“妈耶——!!!”

 银宝吓地大叫一声,蹿到一旁,回眸一望才看清是老铁村长,他严肃地将一叠名册交给银宝,并让银宝成为这个三千户大村的副村长,水香堂的副堂主,村委会的副主席。

 虽然是三个“老二”官职,还是在如此贫困的村子里,但是至少有点权力,村民们从前因任家是最穷的,都看不起这家人,现在银宝一跃而上,任家在村里的地位日新月异。

 从老祖宗那里比赛赢得的粮食,算是银宝在这个地方赚来的第二桶金,因为第一天登记的人并不多,大多数人还都处于观望状态,只有七十三户同意加入,并在司工头和诸葛先生的指挥下,只用一天的时间就建好了一个方正的地基,还搭起了一米左右的土墙。

 将近上百口子人吃饭,把二哥忙地团团转,小小的伙房里一锅米饭接着一锅地蒸,村里人很久没吃过米面,大家都急切地排着队在门外等,金大哥一人就拿了二十多碗。

 “来啦!人人有份啊!待会给大家上点萝卜汤!”

 村民们和工程队的人坐在墙边儿,有说有笑地吃着饭,边吃饭边聊天。

 “哎兄弟,你在米庄做啥生意啊?”

 “我就是戏院里修房子的,还会修点二胡什么的,没正经生意做!”

 “哦哦,戏院啊...我们村前几年有人去米庄,听说那儿的戏院里,漂亮女人特别多,楼也特别高,还有大红戏台子,真的假的?”

 “当然是真的呀,米庄这样大大小小的戏院估计有十几家,当红的花旦和角儿每一旬才演出一次!那票老难抢了!”

 “是不是得好多钱啊,一两银子能得一张票不?”

 扑哧!聊天的司南一时没忍住,笑出声来,指着远处在伙房中忙上忙下的金莲。

 “喏,我媳妇儿,成亲之前,就是醉卿阁的名角儿,专唱青衣。她的戏,一张票就是一百两银子!我都没舍得去看!”

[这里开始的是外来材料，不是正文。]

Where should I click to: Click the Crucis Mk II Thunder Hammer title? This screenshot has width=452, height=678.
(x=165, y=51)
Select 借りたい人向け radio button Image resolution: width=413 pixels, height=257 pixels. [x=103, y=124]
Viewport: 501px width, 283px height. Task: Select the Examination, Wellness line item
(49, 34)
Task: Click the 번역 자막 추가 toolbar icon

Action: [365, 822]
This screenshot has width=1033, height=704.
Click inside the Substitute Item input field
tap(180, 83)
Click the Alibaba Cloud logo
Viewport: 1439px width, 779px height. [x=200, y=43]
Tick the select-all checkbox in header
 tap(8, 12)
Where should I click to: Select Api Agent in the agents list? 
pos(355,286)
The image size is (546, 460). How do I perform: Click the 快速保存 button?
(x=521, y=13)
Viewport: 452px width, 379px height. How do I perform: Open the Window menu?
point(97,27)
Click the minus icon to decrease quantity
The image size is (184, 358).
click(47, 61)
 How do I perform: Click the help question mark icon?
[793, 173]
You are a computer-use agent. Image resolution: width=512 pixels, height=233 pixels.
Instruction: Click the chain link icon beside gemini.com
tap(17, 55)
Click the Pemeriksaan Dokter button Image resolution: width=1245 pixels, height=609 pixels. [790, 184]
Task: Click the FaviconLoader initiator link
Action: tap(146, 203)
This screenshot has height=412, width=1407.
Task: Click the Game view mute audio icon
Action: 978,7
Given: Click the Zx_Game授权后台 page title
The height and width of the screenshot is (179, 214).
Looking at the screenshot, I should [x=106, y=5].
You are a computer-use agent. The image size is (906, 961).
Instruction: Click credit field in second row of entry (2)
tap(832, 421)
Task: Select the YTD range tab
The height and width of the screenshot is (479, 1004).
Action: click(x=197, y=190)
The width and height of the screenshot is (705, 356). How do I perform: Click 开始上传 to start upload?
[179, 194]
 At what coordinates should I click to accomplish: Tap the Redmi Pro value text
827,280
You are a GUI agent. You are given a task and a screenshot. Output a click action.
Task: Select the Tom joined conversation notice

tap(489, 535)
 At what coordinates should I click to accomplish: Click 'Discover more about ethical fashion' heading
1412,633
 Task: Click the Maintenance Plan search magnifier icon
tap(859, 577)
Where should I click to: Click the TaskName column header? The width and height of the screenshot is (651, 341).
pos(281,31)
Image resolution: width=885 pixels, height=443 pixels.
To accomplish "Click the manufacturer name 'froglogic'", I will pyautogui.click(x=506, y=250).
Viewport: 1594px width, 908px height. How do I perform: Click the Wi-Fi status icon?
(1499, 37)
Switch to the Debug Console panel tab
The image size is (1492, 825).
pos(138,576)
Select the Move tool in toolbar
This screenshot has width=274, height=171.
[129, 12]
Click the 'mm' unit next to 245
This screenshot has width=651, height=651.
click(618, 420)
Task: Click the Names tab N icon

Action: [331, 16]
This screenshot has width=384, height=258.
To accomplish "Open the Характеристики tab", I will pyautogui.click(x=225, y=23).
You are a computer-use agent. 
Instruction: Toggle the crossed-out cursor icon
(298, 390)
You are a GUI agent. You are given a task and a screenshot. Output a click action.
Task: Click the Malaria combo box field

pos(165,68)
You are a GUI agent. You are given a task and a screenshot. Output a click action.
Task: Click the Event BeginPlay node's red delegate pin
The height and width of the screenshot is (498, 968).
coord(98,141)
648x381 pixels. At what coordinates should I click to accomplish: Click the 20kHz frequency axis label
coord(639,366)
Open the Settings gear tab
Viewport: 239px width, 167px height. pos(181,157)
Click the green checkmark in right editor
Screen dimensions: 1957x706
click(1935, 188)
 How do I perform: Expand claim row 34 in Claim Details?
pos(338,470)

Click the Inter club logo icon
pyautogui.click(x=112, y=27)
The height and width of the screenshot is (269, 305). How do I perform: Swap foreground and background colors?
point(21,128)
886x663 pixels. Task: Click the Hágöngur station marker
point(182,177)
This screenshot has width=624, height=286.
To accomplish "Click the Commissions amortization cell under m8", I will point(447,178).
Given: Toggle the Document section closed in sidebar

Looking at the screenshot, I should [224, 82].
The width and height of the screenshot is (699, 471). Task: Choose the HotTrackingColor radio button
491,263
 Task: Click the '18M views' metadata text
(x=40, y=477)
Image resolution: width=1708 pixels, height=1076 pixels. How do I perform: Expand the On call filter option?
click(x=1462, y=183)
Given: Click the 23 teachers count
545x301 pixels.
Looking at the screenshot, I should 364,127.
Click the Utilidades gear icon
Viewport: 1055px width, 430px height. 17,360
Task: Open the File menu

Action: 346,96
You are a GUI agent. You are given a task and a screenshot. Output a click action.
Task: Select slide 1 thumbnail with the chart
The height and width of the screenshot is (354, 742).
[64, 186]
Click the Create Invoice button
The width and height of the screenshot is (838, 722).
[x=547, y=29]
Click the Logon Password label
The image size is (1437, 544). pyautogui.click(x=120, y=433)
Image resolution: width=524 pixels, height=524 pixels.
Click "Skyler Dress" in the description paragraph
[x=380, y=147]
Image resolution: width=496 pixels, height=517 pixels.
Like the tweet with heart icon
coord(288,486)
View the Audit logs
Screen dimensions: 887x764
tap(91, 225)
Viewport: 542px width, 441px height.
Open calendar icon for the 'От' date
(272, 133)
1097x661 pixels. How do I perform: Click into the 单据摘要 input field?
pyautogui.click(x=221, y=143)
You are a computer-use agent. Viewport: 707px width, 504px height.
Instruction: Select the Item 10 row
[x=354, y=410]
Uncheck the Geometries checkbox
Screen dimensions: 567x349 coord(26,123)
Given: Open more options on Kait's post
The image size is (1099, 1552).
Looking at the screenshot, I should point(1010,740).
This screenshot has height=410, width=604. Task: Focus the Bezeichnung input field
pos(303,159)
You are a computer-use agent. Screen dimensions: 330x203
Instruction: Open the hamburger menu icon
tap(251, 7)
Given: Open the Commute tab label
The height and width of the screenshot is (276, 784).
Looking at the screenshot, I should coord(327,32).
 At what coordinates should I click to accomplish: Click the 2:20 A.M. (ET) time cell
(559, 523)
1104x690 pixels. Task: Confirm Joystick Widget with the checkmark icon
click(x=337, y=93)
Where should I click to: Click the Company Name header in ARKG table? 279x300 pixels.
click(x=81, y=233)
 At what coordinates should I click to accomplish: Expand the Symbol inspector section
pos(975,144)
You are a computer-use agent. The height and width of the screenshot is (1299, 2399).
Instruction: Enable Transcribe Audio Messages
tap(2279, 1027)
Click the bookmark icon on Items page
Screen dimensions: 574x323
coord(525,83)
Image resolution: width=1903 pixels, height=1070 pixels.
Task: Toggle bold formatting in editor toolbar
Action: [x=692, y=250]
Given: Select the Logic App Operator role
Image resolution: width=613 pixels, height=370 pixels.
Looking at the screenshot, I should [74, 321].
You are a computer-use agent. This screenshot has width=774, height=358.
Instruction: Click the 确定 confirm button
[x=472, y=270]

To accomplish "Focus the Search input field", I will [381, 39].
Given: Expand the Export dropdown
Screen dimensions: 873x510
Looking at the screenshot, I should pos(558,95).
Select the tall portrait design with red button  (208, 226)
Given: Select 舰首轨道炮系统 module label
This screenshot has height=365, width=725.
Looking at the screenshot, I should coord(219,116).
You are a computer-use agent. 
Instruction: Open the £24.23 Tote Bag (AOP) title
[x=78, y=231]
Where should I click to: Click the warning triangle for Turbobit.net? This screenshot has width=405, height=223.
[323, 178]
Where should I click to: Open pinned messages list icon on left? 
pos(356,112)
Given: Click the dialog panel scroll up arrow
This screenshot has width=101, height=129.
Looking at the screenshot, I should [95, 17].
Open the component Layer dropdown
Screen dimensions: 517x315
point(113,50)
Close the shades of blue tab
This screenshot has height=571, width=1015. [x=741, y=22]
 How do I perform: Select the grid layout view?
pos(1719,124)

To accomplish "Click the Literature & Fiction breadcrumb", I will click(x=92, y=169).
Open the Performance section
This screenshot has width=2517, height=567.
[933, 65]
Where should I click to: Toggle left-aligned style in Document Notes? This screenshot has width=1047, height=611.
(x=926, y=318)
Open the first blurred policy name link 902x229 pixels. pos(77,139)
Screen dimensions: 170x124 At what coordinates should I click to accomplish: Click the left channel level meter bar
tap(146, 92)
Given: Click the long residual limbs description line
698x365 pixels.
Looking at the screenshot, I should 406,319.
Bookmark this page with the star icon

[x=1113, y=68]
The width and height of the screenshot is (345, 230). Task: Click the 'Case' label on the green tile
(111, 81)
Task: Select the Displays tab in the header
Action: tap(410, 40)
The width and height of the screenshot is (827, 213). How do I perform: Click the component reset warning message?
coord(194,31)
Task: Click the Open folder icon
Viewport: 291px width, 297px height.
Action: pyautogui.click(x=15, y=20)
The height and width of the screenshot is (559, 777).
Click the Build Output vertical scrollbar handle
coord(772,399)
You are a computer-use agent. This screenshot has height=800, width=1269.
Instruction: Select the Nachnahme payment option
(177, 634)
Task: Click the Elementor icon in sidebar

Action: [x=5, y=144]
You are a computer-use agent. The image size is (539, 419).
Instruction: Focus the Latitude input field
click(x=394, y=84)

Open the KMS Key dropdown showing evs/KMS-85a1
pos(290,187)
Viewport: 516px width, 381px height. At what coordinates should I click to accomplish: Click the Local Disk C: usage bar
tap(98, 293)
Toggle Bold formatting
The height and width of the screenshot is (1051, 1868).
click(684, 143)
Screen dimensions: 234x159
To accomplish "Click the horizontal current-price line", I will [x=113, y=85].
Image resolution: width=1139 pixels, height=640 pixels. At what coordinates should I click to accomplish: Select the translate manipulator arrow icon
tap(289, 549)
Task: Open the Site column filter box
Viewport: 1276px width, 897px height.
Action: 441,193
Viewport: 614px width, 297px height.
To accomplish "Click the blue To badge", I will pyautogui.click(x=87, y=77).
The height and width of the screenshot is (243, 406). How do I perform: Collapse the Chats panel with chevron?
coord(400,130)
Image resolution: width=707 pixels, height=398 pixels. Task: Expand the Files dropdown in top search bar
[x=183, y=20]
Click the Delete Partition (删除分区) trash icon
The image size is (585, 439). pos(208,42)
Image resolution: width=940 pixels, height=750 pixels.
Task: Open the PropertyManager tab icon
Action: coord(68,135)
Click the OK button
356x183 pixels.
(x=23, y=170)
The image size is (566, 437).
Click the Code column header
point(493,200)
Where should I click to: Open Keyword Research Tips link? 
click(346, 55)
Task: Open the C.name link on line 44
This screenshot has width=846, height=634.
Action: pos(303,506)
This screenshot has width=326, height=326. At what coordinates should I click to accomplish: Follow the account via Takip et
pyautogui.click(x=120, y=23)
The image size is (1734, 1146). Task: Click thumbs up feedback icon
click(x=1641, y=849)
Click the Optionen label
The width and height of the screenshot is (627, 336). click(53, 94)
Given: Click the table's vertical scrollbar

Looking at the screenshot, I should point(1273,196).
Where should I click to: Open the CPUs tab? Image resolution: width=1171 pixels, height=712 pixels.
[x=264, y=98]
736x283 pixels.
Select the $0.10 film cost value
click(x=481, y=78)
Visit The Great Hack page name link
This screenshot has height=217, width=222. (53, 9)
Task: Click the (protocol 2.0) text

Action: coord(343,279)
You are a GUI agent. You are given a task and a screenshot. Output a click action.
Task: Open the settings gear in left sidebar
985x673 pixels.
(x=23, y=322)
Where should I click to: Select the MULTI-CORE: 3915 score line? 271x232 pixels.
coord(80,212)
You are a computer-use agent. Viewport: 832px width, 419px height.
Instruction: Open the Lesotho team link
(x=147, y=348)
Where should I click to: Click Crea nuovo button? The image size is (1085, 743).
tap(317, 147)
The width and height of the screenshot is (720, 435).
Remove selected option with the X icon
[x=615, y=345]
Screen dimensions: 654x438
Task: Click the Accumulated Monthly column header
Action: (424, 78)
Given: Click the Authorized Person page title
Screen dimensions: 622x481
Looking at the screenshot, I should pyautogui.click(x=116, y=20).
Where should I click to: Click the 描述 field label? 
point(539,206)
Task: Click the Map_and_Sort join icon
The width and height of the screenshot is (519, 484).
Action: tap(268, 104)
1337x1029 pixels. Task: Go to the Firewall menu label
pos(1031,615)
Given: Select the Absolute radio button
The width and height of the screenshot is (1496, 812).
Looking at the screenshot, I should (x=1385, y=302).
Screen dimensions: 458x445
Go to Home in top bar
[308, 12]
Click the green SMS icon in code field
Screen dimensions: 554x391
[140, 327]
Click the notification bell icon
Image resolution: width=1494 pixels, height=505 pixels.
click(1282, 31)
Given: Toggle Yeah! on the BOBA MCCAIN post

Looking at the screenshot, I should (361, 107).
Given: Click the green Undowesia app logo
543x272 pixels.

 问话的人是杏儿的三叔,铁骏,体型精瘦而性格憨厚,不顾家中老铁叔的反对,执意迎娶一个叫翠梅的女人回家。

 从此就饱受亲戚冷眼。

 其实翠梅是个好姑娘,人心地善良,说话细声细语,从不高声喊叫,男人们瞧不上她的原因,就是因为她太胖了,按照农村的土秤测量,有二百多斤。

 女人们也大多不喜欢同她来往。

 “哎哥,你能不能帮我求求嫂子,我家娘子想学唱戏呢,但是一直没机会,我也没那条件让她去听一次,还是刚成亲的时候,带她到米庄去,约莫三年前,在你说的那个醉什么戏院门口,看了几眼。你能不能让嫂子得空了教教她?”

 “可以啊,没问题,我待会和她讲!”

 司南答应地好生痛快,铁骏心里也舒坦不少,环顾四周,在簿子上落名干活领饭的男人,除了大哥老铁,再就是他了。方才有几个村里的老爷们从门口经过,朝里面不屑地唾了他一口痰。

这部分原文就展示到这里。